Opened 17 months ago

Closed 10 months ago

Last modified 9 months ago

#21553 closed Bug (fixed)

InterfaceError in Postgres

Reported by: anonymous Owned by: aaugustin
Component: Database layer (models, ORM) Version: 1.6
Severity: Release blocker Keywords:
Cc: depaolim@…, shai Triage Stage: Accepted
Has patch: no Needs documentation: no
Needs tests: no Patch needs improvement: no
Easy pickings: no UI/UX: no

Description

I think this is a hole in the fix for #15901 -- in Postgres, connection.is_usable accesses the cursor directly, with the result that base exceptions (eg. InterfaceError) are thrown without the normal wrapper and thus not caught:

    def is_usable(self):
        try:
            # Use a psycopg cursor directly, bypassing Django's utilities.
            self.connection.cursor().execute("SELECT 1")
        except DatabaseError:
            return False
        else:
            return True

Change History (24)

comment:1 Changed 17 months ago by aaugustin

  • Needs documentation unset
  • Needs tests unset
  • Patch needs improvement unset

InterfaceError means that something is wrong with the database adapter on the Python side. I'm not convinced it's safe or useful to attempt automatically reconnecting to the database in that case.

That's why I chose to catch DatabaseError and not InterfaceError.

Could you explain your use case? In what circumstances do you receive InterfaceError?

comment:2 Changed 17 months ago by aaugustin

  • Resolution set to needsinfo
  • Status changed from new to closed

Since you reported that ticket anonymously, I'm not even sure you'll see my answer. I'm closing the ticket as "needing more information". Please reopen it with the answer to my questions above.

comment:3 Changed 17 months ago by adam-iris

  • Resolution needsinfo deleted
  • Status changed from closed to new

We are getting this error when the connection has been closed by Postgres:

InterfaceError: connection already closed

There was an earlier ticket (#15802) about this error in particular; from looking at the code, it seems that the fix for the earlier ticket involved catching Database.Error in close() but in our case it looks like the error is being raised from is_usable() which only catches Database.DatabaseError.

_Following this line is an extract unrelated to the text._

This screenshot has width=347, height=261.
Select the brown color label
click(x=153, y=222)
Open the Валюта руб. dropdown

I would argue that is_usable() should never throw; regardless of what error occurs, the result is that the database is not usable.

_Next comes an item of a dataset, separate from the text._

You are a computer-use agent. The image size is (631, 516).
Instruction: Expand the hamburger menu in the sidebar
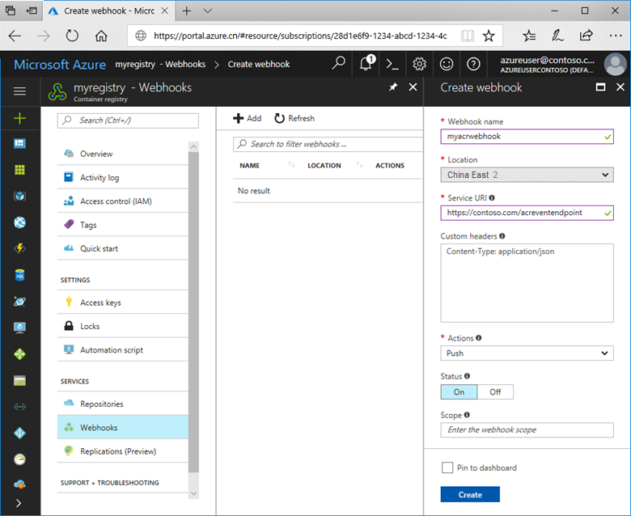pyautogui.click(x=19, y=91)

comment:4 Changed 15 months ago by tehasdf@…

The use case for this fix is picking up a new connection after restarting postgresql (or in my case, pgpool2, but this doesn't seem to matter).
To replicate this error, simply run your app, bring the database down, send one more request, then bring the database back up. The backend will start throwing psycopg2.InterfaceError.
To my understanding, both DatabaseError and InterfaceError are reasonable there, one means you couldn't connect, the other means you couldn't _re_connect.
FWIW, the fix to this is simply change the line to be except (DatabaseError, Database.InterfaceError):

comment:5 Changed 15 months ago by timo

Is this a duplicate of #21202? There is a patch there that may be helpful.

comment:6 Changed 15 months ago by KyleMac

I just ran into this as well.

For some reason postmaster killed a process and so all of postgres restarted to avoid corruption. Postgres was down for only a few seconds and normal service should have resumed.

However, all the persistent db connections in Django were now dead and needed to reconnect. But is_usable was throwing "InterfaceError: connection already closed" and so Django would never reconnect and only served error 500 pages until I manually restarted it.

comment:7 Changed 15 months ago by timo

#22060 was a duplicate.

comment:8 Changed 15 months ago by Connor23

The fix proposed in comment ticket:21553#comment:4 works great.

I was having the exact same issue but ONLY when using persistent connections with Postgres.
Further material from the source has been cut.